OBJECTIVE:
Reproduce each of the records below verbatim, preserving every line in its original order.

○ ○ ○ ○

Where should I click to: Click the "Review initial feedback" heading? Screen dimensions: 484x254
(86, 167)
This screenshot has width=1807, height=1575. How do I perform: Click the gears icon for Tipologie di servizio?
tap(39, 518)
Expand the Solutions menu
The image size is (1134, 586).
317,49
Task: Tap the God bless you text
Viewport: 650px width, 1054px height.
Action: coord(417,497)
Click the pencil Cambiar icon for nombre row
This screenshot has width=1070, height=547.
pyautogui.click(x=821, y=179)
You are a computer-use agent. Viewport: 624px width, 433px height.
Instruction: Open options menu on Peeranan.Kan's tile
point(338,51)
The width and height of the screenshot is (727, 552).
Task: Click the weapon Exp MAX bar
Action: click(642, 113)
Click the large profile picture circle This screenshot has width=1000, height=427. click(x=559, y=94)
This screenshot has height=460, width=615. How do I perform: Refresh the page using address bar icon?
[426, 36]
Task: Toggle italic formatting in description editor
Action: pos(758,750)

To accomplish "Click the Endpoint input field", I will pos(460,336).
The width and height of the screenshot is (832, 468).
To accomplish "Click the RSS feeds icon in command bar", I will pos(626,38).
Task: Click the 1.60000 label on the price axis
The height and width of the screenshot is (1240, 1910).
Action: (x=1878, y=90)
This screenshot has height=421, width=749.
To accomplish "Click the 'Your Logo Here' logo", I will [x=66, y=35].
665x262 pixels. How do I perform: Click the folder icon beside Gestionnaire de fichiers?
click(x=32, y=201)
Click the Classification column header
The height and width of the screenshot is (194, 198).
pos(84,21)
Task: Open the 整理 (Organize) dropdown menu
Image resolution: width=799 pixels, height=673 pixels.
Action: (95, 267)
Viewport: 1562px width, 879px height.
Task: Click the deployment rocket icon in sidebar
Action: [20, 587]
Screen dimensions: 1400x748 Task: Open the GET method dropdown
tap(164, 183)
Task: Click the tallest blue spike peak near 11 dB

○ ○ ○ ○

SOLUTION FOR THIS EXERCISE:
Where should I click to: Click the "Review initial feedback" heading? Screen dimensions: 484x254
(86, 167)
This screenshot has width=1807, height=1575. How do I perform: Click the gears icon for Tipologie di servizio?
tap(39, 518)
Expand the Solutions menu
The image size is (1134, 586).
317,49
Task: Tap the God bless you text
Viewport: 650px width, 1054px height.
Action: coord(417,497)
Click the pencil Cambiar icon for nombre row
This screenshot has width=1070, height=547.
pyautogui.click(x=821, y=179)
You are a computer-use agent. Viewport: 624px width, 433px height.
Instruction: Open options menu on Peeranan.Kan's tile
point(338,51)
The width and height of the screenshot is (727, 552).
Task: Click the weapon Exp MAX bar
Action: click(642, 113)
Click the large profile picture circle This screenshot has width=1000, height=427. click(x=559, y=94)
This screenshot has height=460, width=615. How do I perform: Refresh the page using address bar icon?
[426, 36]
Task: Toggle italic formatting in description editor
Action: pos(758,750)

To accomplish "Click the Endpoint input field", I will pos(460,336).
The width and height of the screenshot is (832, 468).
To accomplish "Click the RSS feeds icon in command bar", I will pos(626,38).
Task: Click the 1.60000 label on the price axis
The height and width of the screenshot is (1240, 1910).
Action: (x=1878, y=90)
This screenshot has height=421, width=749.
To accomplish "Click the 'Your Logo Here' logo", I will [x=66, y=35].
665x262 pixels. How do I perform: Click the folder icon beside Gestionnaire de fichiers?
click(x=32, y=201)
Click the Classification column header
The height and width of the screenshot is (194, 198).
pos(84,21)
Task: Open the 整理 (Organize) dropdown menu
Image resolution: width=799 pixels, height=673 pixels.
Action: (95, 267)
Viewport: 1562px width, 879px height.
Task: Click the deployment rocket icon in sidebar
Action: [20, 587]
Screen dimensions: 1400x748 Task: Open the GET method dropdown
tap(164, 183)
Task: Click the tallest blue spike peak near 11 dB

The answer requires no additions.